I need to get my potato planter in the Shop this Spring, and build a hitch suitable to pull with a tractor. The PO I bought it off of, has like an 6' 4 X 4 on it. Way higher than the drawbars on my tractors with IH Fast Hitch. Probably use some lighter gauge 3-1/2" square tubing, and make some 45º angle cuts w/fishplates to drop the hitch level. My 240 Utility has a slow first gear, so should be perfect for pulling it. Just need to get a buddy of mine to drive, while I keep potatoes in the turntable to feed it. Not that hard to hand drop them, but our local antique tractor clubs also plants about 3/4 acre of potatoes to donate to a local food bank. Thay also grow pumpkins, and Indian Corn to sell to make money for the club. It's all grown on a Historical Farm owned by the County Parks Dept. In the Fall they put on a big harvest weekend, showing folks how such things are harvested. They even let people pick up potatoes for home use. There are so many, there's plenty left for the food bank. The club owns a couple pull type mechanical diggers. Always have a spare on hand, in case of a breakdown. They also plant several acres of corn, and have a corn binders to make it into bundles, which they sell for decorations. Whats left is saved in a barn, and ran through a corn shredder the following summer at the clubs show. Shredded stalks are used for bedding for one of the guy's in the club. Ear corn is ran through a sheller also displayed. Should be a fun summer..!!

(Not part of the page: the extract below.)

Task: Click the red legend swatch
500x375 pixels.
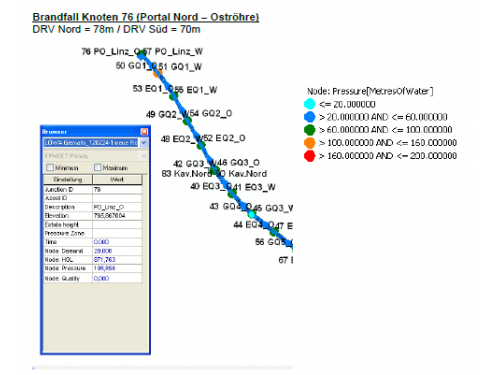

I see lots of friends on social media complaining they are depressed, because of the dreary winter weather. Here, I'm keeping busy getting ready for Spring. Lots of projects to do in the shop before that time comes. I've spent a couple of weeks cleaning up the shop, from past projects completed, and items I've picked up to scrap out. Old electric motors people set out for the refuse haulers. Seems I picked up more than I realized. Good rainy/snowy day projects to tear apart, and salvage the copper. Wish scrap iron prices were up a little, getting quite a little pile.But, I'll load it up when the weather is fit this Spring, and get a load of limestone on the way home, killing two birds with one stone. Always something to do around here..!!
yep--yep---I agree with you. 😕Someone picked up a whole bag of onion sets today. We had two 15 foot rows last year and most disappeared over the summer. Someone kept tilling me she was not pulling them. But every time relish and cucumbers came in the house onions disappeared.